■ Provided material ■
******

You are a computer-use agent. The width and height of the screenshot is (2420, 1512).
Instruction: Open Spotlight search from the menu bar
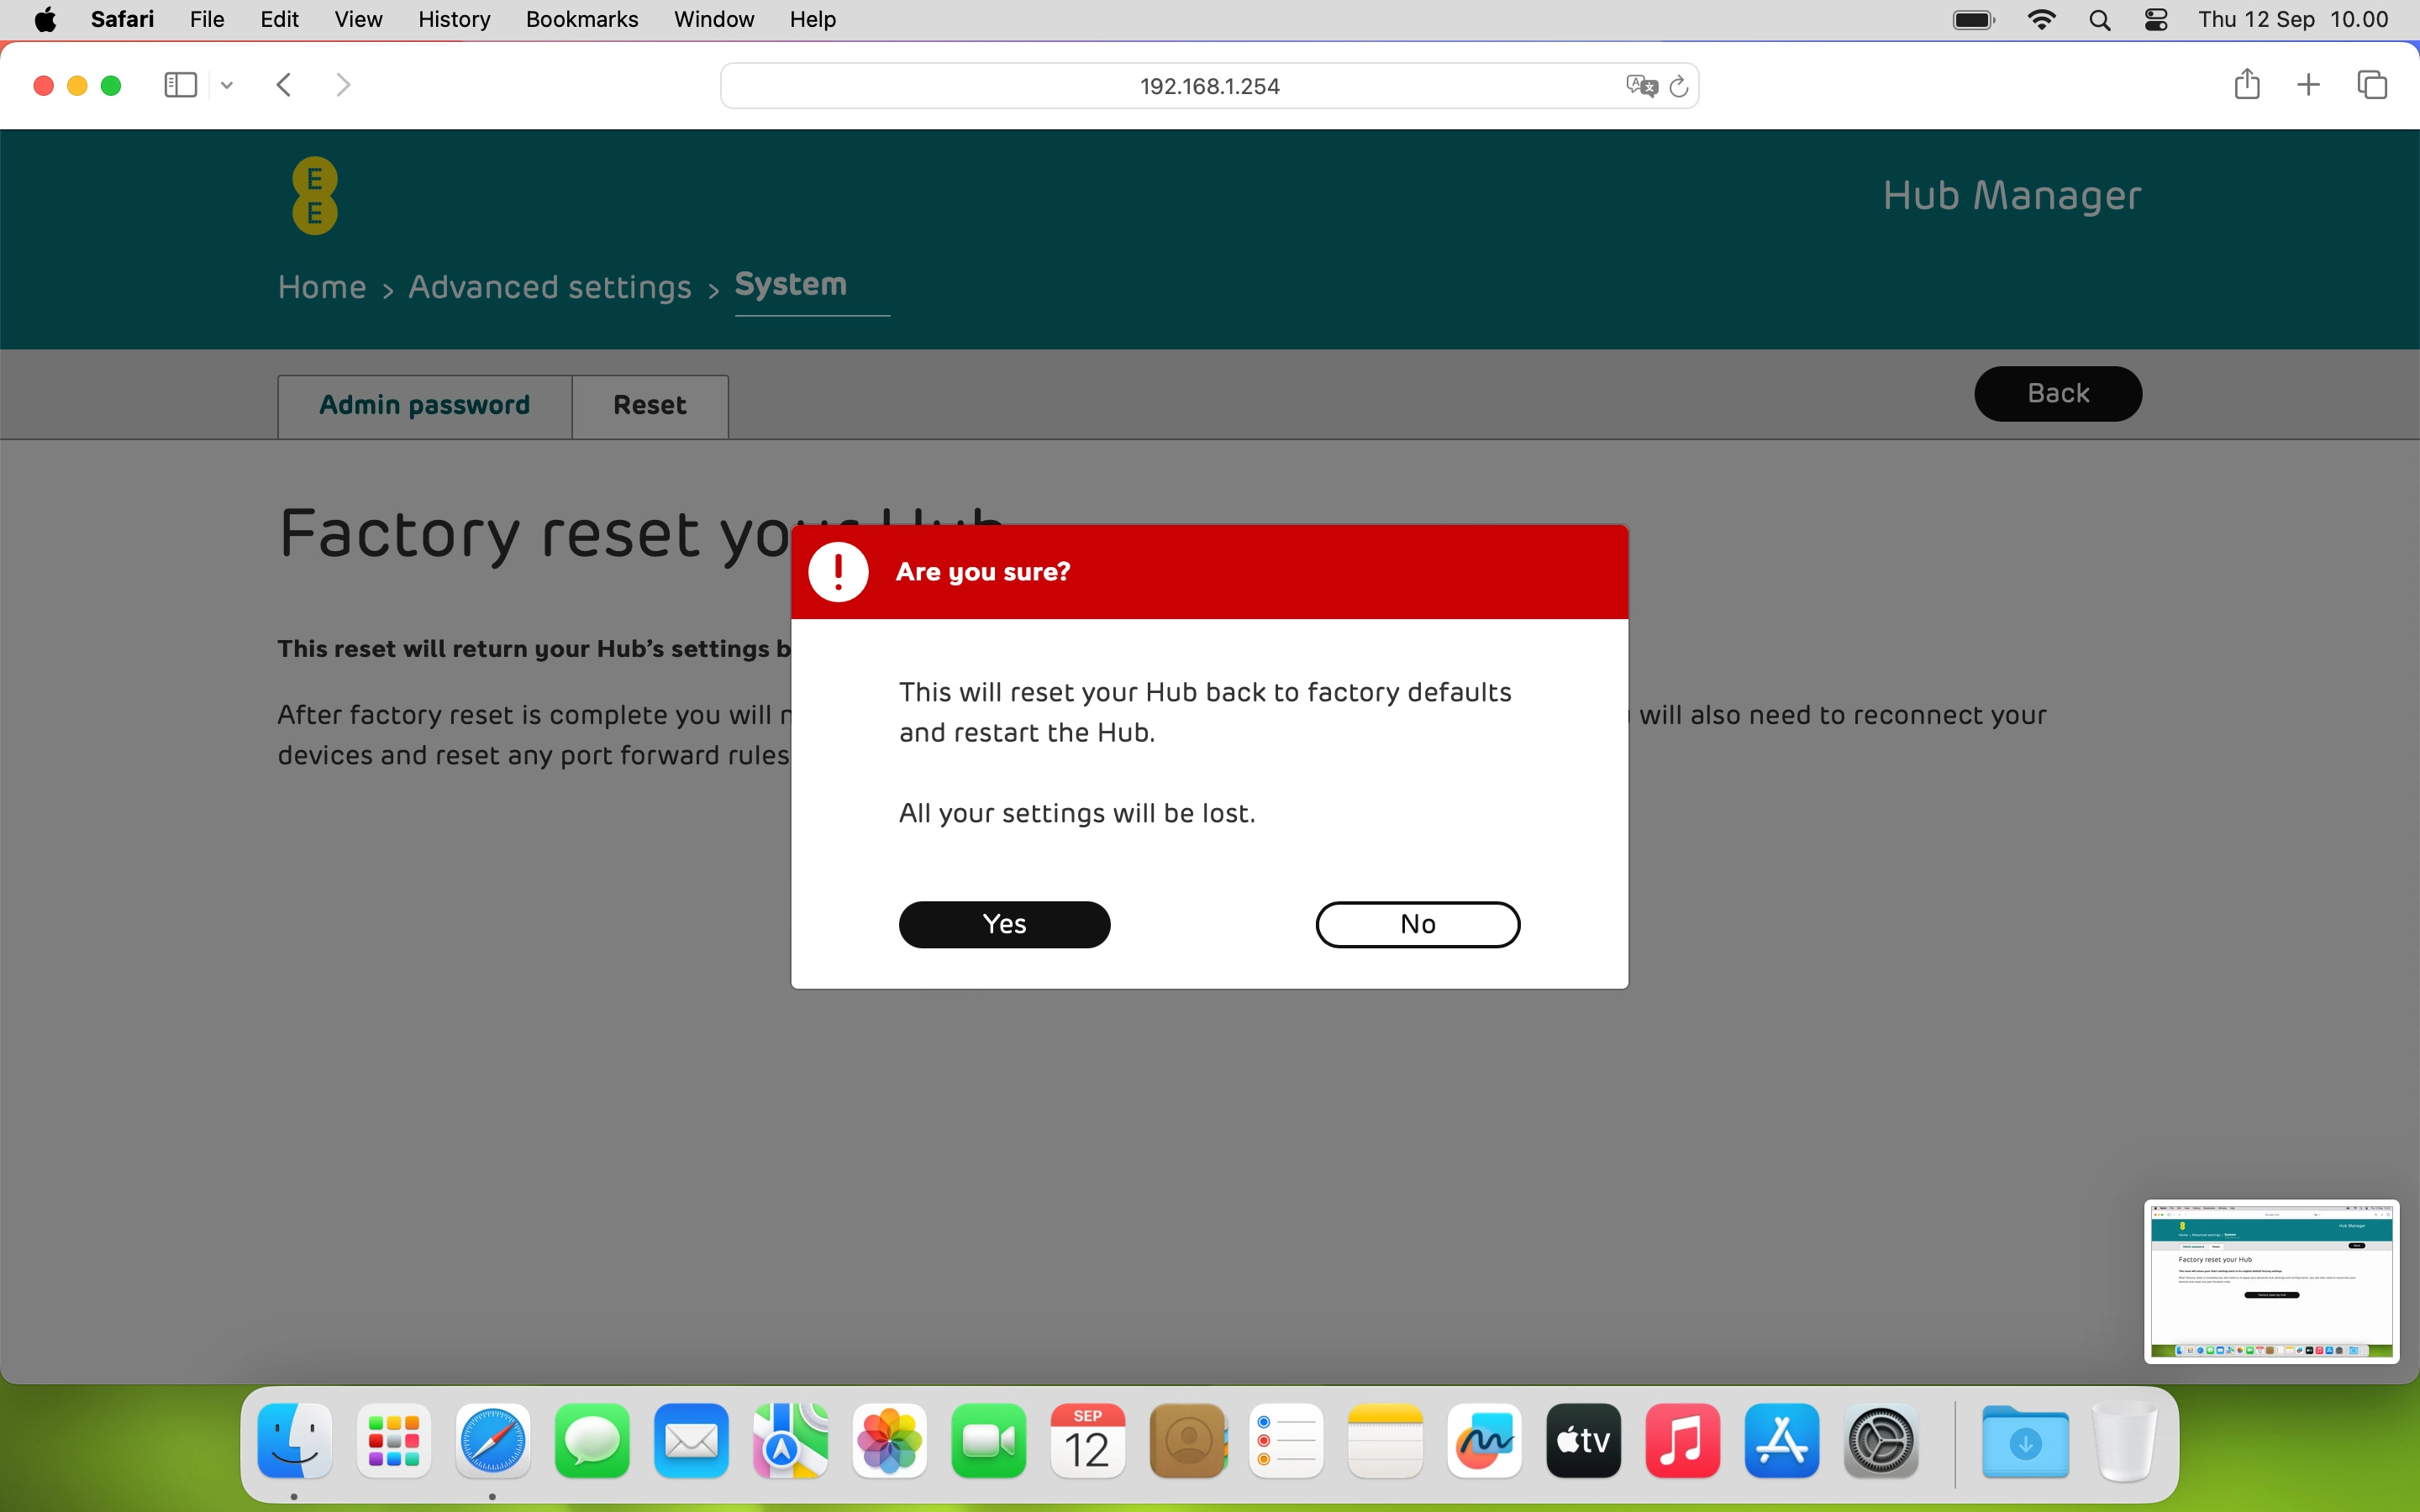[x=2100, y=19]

******

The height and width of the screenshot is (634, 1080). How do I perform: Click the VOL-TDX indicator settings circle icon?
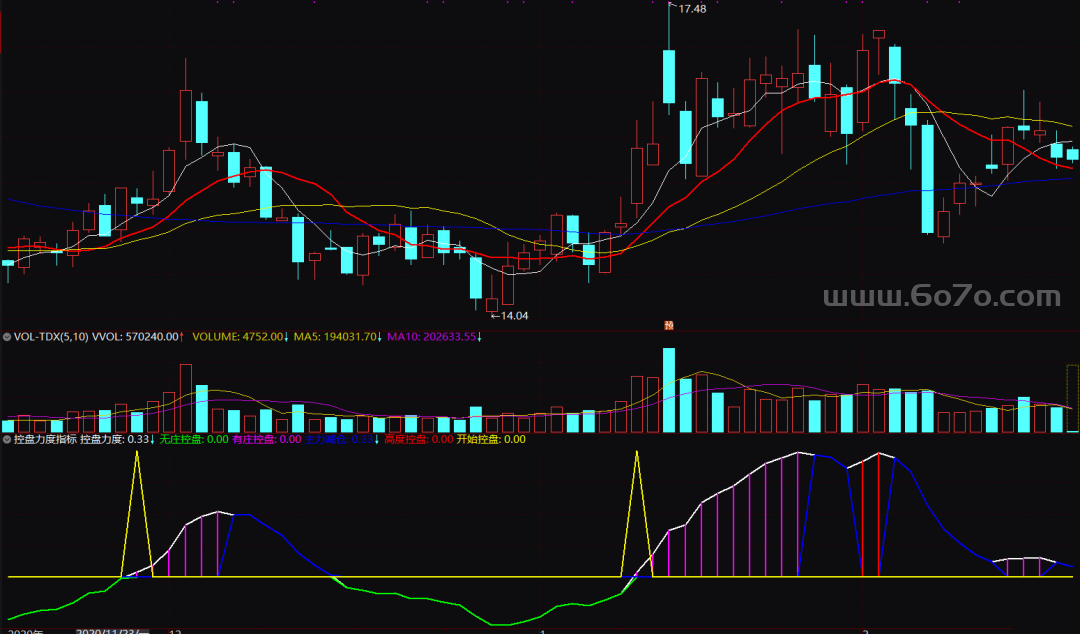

******

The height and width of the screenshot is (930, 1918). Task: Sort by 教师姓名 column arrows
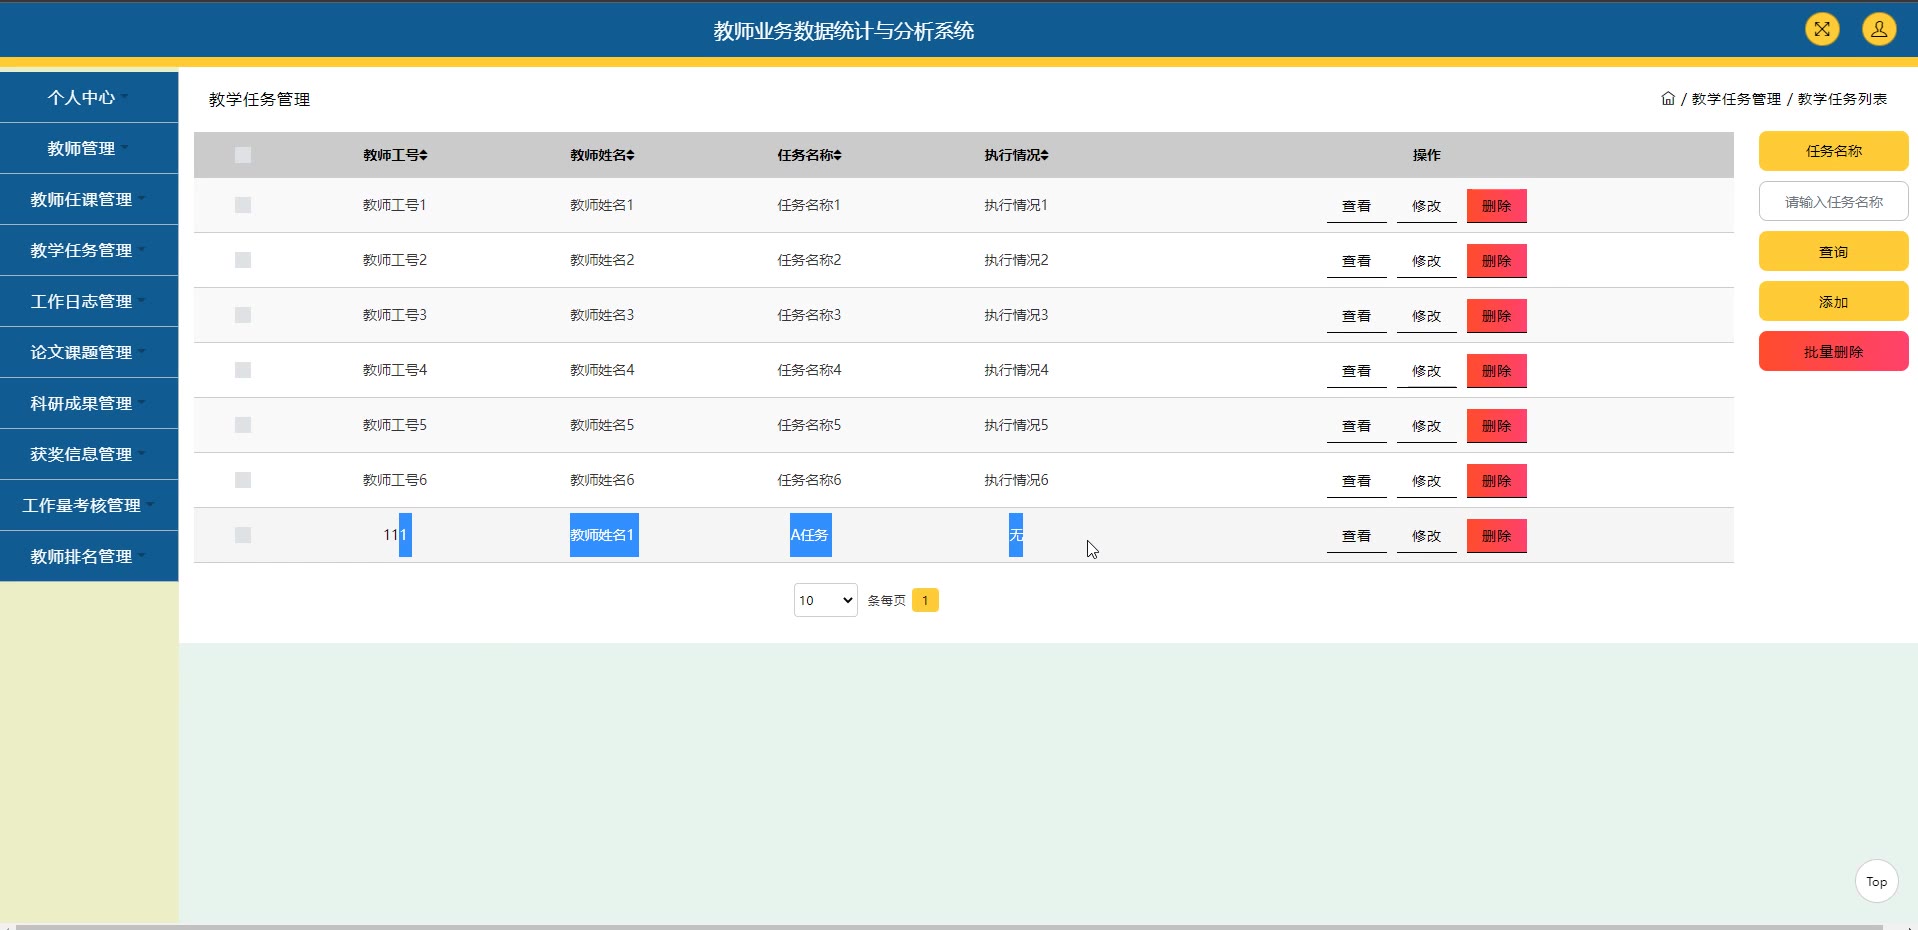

******

■ What is asked ■
Rewrite the entries above, starting at the line that has "You are a computer-use" and ending after the line that has "[x=2100, y=19]". Substitute "Launchpad" for "Spotlight search", keep everything else the same, and omit the pictures.

■ Written reply ■
You are a computer-use agent. The width and height of the screenshot is (2420, 1512).
Instruction: Open Launchpad from the menu bar
[x=2100, y=19]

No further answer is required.